Сочувствие к этой, в сущности, незнакомой ей девочке вдруг затопило ее всю, чуть ли не слезы на глаза навернулись. Бедняжка! Ведь она же не привыкла, не может ни с кем поговорить, и так и живет, страдая от этого выдуманного ею удушья. «Кого ж это мне жалко? – тут же строго вопросила себя Софи. – Ирину? Или себя?» – Ответа не нашлось.
– Конечно же! Сделаю все, что в моих силах.
– Ты не могла бы составить мне список книг… таких, которые надо прочесть… для развития… Я бы прочла. Я же сама не знаю, и спросить не у кого… Может быть, у тебя или твоих… знакомых что-то найдется…
– Разумеется, разумеется, Ирен!
– Спасибо! И ты… ты, Софи, приезжай сюда, пожалуйста, иногда. И… говори со мной. Я понимаю, это не может быть тебе интересно, но мне… мне очень надо, если… Или хочешь, я к тебе приезжать буду, тайком…
– Нет, нет, Ириша, не надо этого! – испугалась Софи, представив, как Ирен тайком бежит из Гостиц, матушка с Модестом и Аннет ее разыскивают и в конце концов обнаруживают у Софи… А если она заблудится или с ней что-то случится по дороге… – Я буду, буду приезжать.
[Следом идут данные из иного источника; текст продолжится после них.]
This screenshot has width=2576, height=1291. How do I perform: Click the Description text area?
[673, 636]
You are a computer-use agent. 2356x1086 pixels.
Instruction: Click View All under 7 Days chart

И разговаривать мы будем, обо всем, обо всем…
– Хорошо. Я буду ждать, – Ирен потупилась и впервые улыбнулась. – А сейчас я уйду. Тебе уж ехать невтерпеж, я вижу. Езжай. Я маменьке скажу, что у тебя голова разболелась, ты велела проститься. И Тимофея… Сказать, чтоб запрягал? Он только Модеста Алексеевича слушает, но я его упрошу. Он у меня в должниках…
– Тимофей? У тебя?! Как это? – нешуточно удивилась Софи.
– Потом, – Ирен махнула тонкой рукой с длинным запястьем и вышла.
Софи пожала плечами и быстро собрала в саквояж оставшиеся вещи. Уже на лестнице остановилась, уловив за спиной, у притолоки какое-то шуршание. Крыса? Закрутила головой, неуверенно спросила:
– Кто здесь?
И сразу же в ноги, путаясь в ночной рубашке, метнулся Алеша, прижался горячим мокрым лицом, целовал руки, бессвязно бормотал что-то.